Черенок лопаты с маху рассек воздух над головой, и Штык вгрызся в трухлявую притолоку. Олег выбил лопату из руки девушки, саму ее взял за шиворот и тычком отправил в комнату. Легко отмахнулся от другой, повисшей у него на руке и по-кошачьи пытавшейся прокусить куртку: девчонки не успели сообразить, что происходит, и приняли Данилова за одного из нападавших.
Даша стояла в проеме двери и смотрела на Олега во все глаза. Она словно старалась сопоставить образ этого жесткого человека с тем, что был в ее памяти – или воображении, – и никак не могла узнать. Разлепила губы, спросила неуверенно:
– Олег?
– Да, – выдохнул Данилов, чувствуя, как тяжесть бессонных и тревожных последних суток словно рухнула на него беспросветной усталостью.
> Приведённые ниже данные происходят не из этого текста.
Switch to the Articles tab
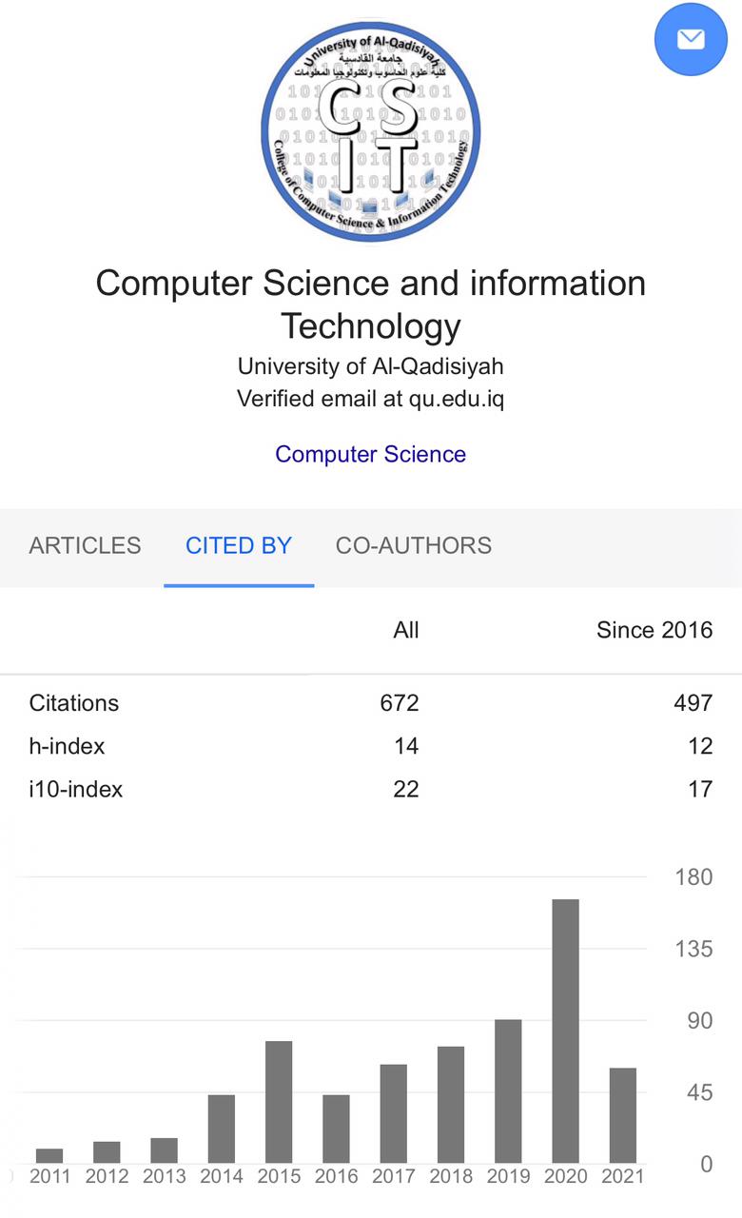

– Олег! – Даша бросилась ему на шею, повисла, обняв, зашептала скороговоркой, а слезы уже текли и текли из ее глаз, перехватывая дыхание:
– Я знала, что ты придешь... Я знала... Теперь все это кончится... Совсем кончится...
Олег молчал. Что он мог сказать ей? Что все еще только начинается? Без нарочитой бодрости, с какой произносят эту дежурную фразу ведущие?.. А голова Данилова, поддавшись усталости, стремительно теряла спасительную пустоту, наполняясь ворохом мыслей, образов, предчувствий настоящих и мнимых, и еще – любви, и еще – страха и за этих девчонок, и за самого себя, и за все-все-все, что происходит в мире, и не происходит в нем, за все неосуществленное, потерянно несостоявшееся...
Олег стряхнул наваждение, осторожно обнял Дашу, провел рукой по волосам:
– Успокойся, девочка. Еще не вечер. Сейчас нужно уходить.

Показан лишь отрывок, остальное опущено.